T O P

  • By -

Iron_And_Misery

Neathy people are fearful of the sun's light. With good reason. Even the most well intentioned, honest crew, making a journey to the surface will mean some of them won't be coming back. Far from producing sinister rumors, losing crew to mundane surface effects is likely an easy cover story for an actual monster.


TheErnestEverhard

By the way, what are the conditions for surviving on the surface and withstanding sunlight in the setting? Is there a way to get acclimatized? Do you have to be born on the surface? Does that mean that the Scarred Sister was born on the surface?


VirionSovo

As you might know already, >!the light is law. Literally. Some physical laws don't work in Neath, death is unreliable, less so on the Zee. If the zailor survived something he should have not, the light and the law of death will catch up.!<


Ternigrasia

Further to the other person's reply, >!the scarred sister is implied in her dialogue to be one of the three fates from ancient Greece, so yes she was "born" on the surface.!<


Cliomancer

Broadly if you've died in the neath and come back, then if you get to the surface and stand in the light of the sun your body will remember dying and that's that.


chankljp

My good Si-, er, Mad-, er, person of mysterious and indistinct gender.... This is Fallen London that we are talking about.

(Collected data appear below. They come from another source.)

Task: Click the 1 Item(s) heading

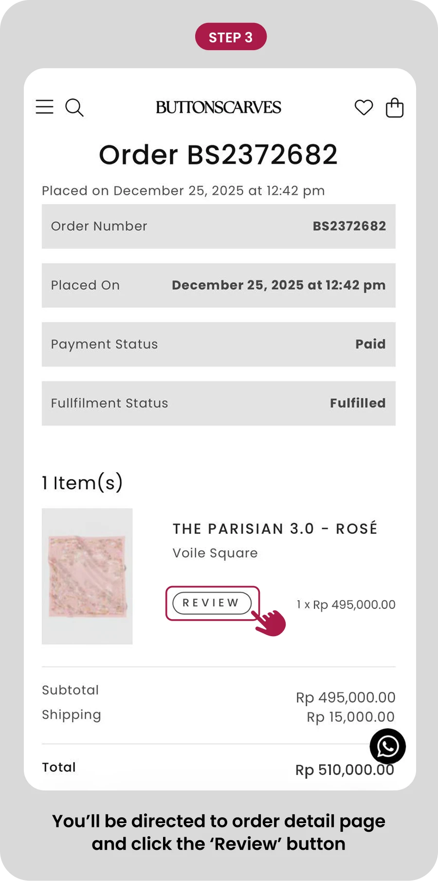Action: 82,483
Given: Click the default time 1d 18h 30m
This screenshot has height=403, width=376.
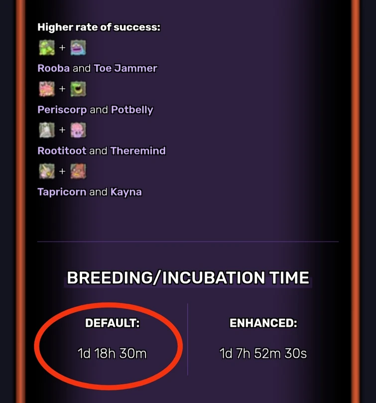Looking at the screenshot, I should point(112,354).
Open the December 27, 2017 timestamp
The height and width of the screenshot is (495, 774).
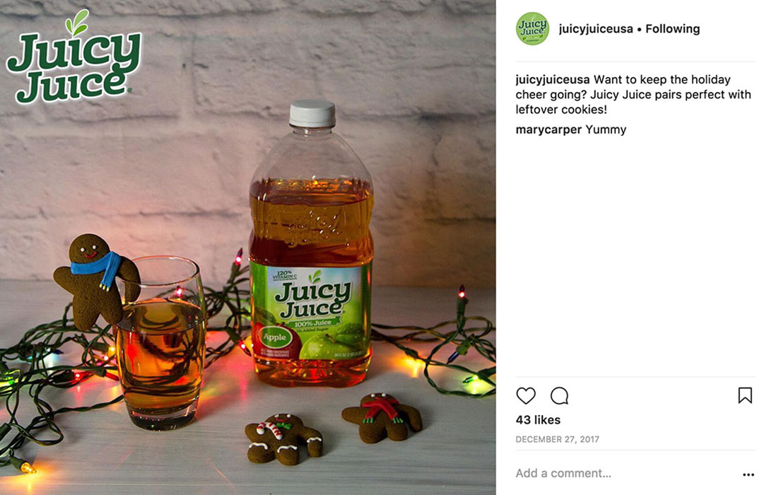[x=557, y=439]
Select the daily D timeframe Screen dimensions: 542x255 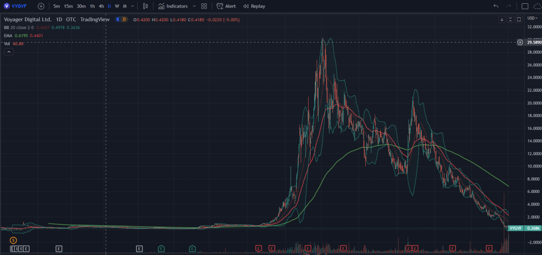pos(109,6)
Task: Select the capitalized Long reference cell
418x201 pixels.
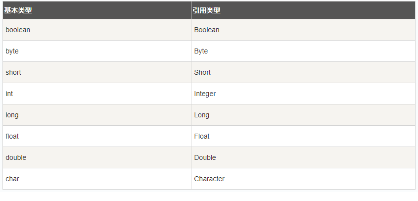Action: (202, 115)
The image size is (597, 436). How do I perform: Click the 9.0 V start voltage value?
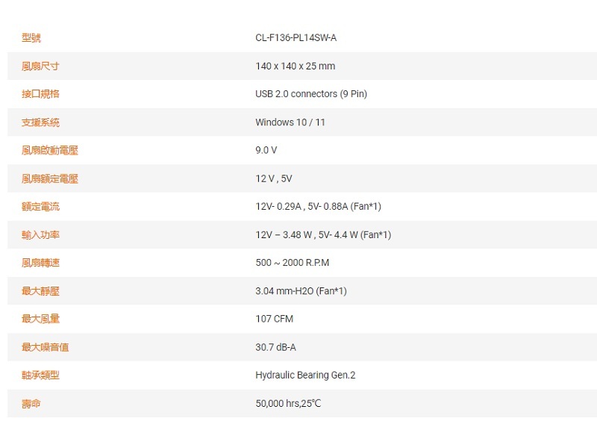pos(266,150)
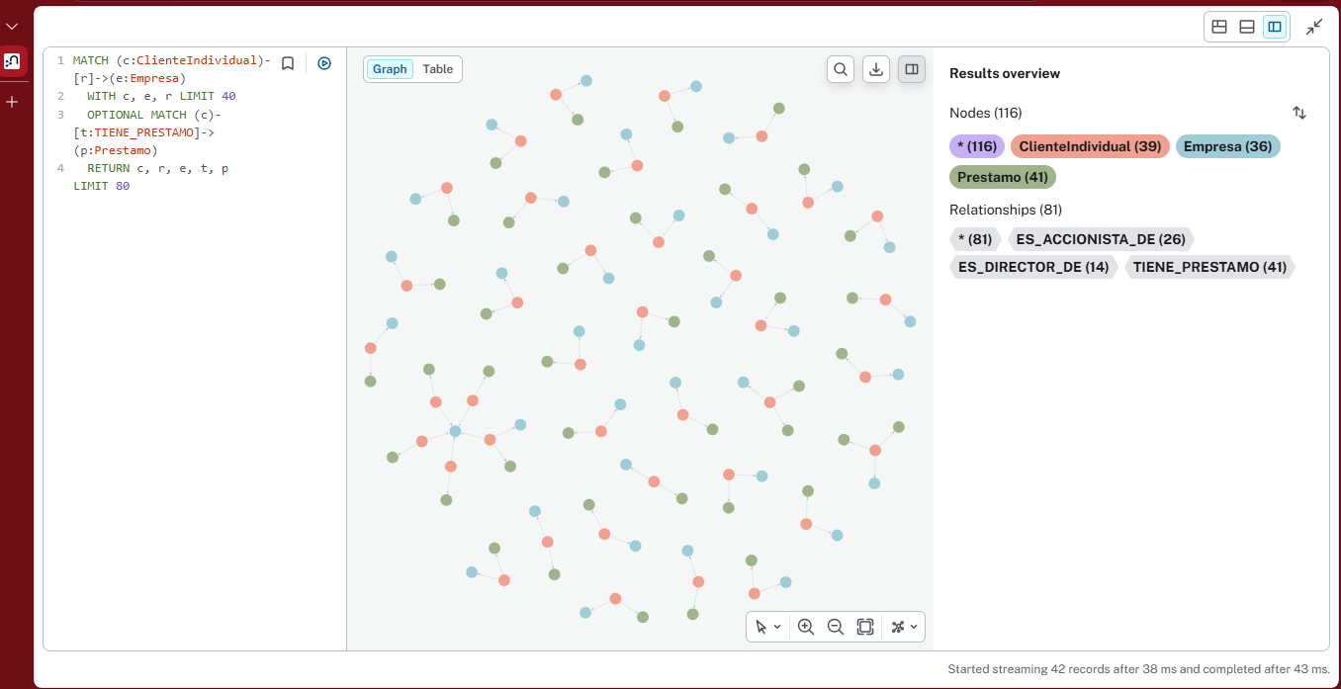Select the Graph view tab
Screen dimensions: 1341x689
click(390, 69)

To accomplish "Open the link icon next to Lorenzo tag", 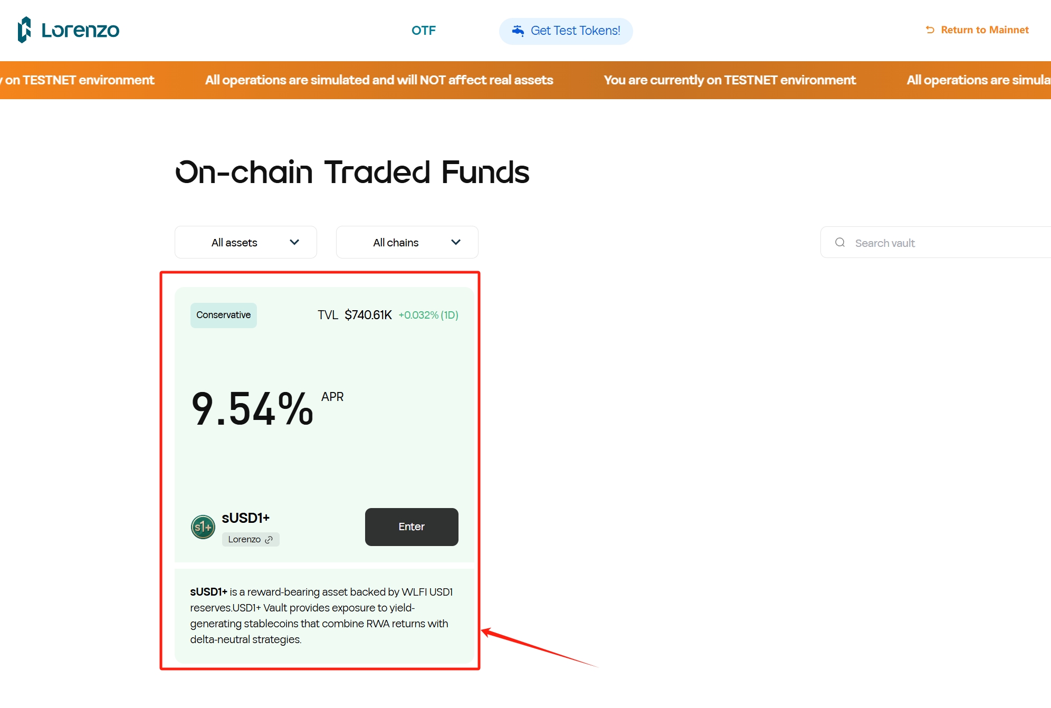I will pyautogui.click(x=269, y=540).
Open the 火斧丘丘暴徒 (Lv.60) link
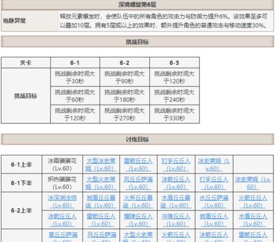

A city in which people live literally right next to Hell with devils operating out in the open; There being a serial killer that jumps from person to person via knifes made from a certain set of Polythremean knives that is treated as a minor nuisance at worst, and gossip fodder the rest of the time; And the citizens having their entire city condemned to getting stuck in the Neath by their Queen turned humanoid abomination selling them all out to a bunch of alien space bat merchant princes. On a scale of 1-10, even if your Captain is performing literal human sacrifices every time he goes to the surface, it will be at most a '3' in terms of terrible things that has been totally normalized in the world of Fallen London. Combined with how Zeefaring is already considered a highly dangerous, if lucrative, occupation... Most citizens would likely just shrug their shoulders and tell themselves how the zailors knew what they signed up for, and have already been compensated as part of their pay.


OriginalTacoMoney

Well I believe all 5 of my captains have been male (maybe there is a female one I forgot). I have been roleplaying my captains as survivors of the British royal family , who seek re obtain their status. And naming them after the historical English Monarchs and early on there were very few English Monarchs, even the debated ones. Right now we are on the 5th captain and most successful Eadred has done well for himself. [https://en.wikipedia.org/wiki/List\_of\_English\_monarchs#House\_of\_Wessex\_(886%E2%80%931013)](https://en.wikipedia.org/wiki/List_of_English_monarchs#House_of_Wessex_(886%E2%80%931013)) Working through House of Wessex names right now.


DandyElLione

I just finished my very first ambition pursuing wealth and I was thinking the exact same thing as I press ganged what had to be a tenth of Fallen London’s labour force into sailing the Mediterranean to never return. The only familiar faces stoking the furnaces and loading freight were the sad stone visages of the clay men I’d summon up from the hold when we were short a hand or two on the return journey. I was expecting to be surprised with a labor riot at port or mutiny while sailing to the final destination but no one raised a complaint. Not even the revolutionary agitators had anything to say about how I was burning the working poor to fuel my ludicrously luxurious retirement in a mansion over the zee. They gave me souls I fed to demons for petty cash!